Soudain, Azri revint à la situation inconfortable dans laquelle il se trouve. L'ordre de viser est donné. Parmi les dix fusils, l'un d'eux est chargé à blanc. Tous les carabiniers espèrent qu'il s'agit de celui d'Azri. La visée faite, le jeune homme ferme les yeux. Son doigt se crispe sur la gâchette.

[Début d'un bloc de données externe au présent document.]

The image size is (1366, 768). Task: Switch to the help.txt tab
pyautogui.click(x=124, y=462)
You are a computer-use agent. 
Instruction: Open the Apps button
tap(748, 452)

A l'ordre suivant les dix armes crachent leur langue de feu. La fillette s'effondre. Les yeux bruns se rouvrent. Arme lâchée et pas se précipitant vers le corps de l'enfant. Incompréhension. Pas de blessures. Pas de sang. Rien. D'ailleurs elle respire et semble juste évanouie. Le regard brun cherche le regard clair de Brim le barbu. Regards qui se croisent. Reconnaissance contre bienveillance. Dix fusils, dix balles à blanc.
 
Graciée ce jour, mais terrorisée, la petite retiendra la leçon. Indra n'oubliera plus jamais de faire ce que bien d'autres avant elle avaient jugé comme négligeable : Faire attention à sa consommation d'eau en fermant le robinet correctement. Préserver ce bien fragile et indispensable.
 
Ce jour là débute une saison oubliée qui était autrefois annoncée par un oiseau particulier. Une hirondelle. Dans la petite communauté, le jeune doyen de 25 ans est le seul à se souvenir : si une Hirondelle ne fait pas le Printemps, elle annonce pourtant le renouveau.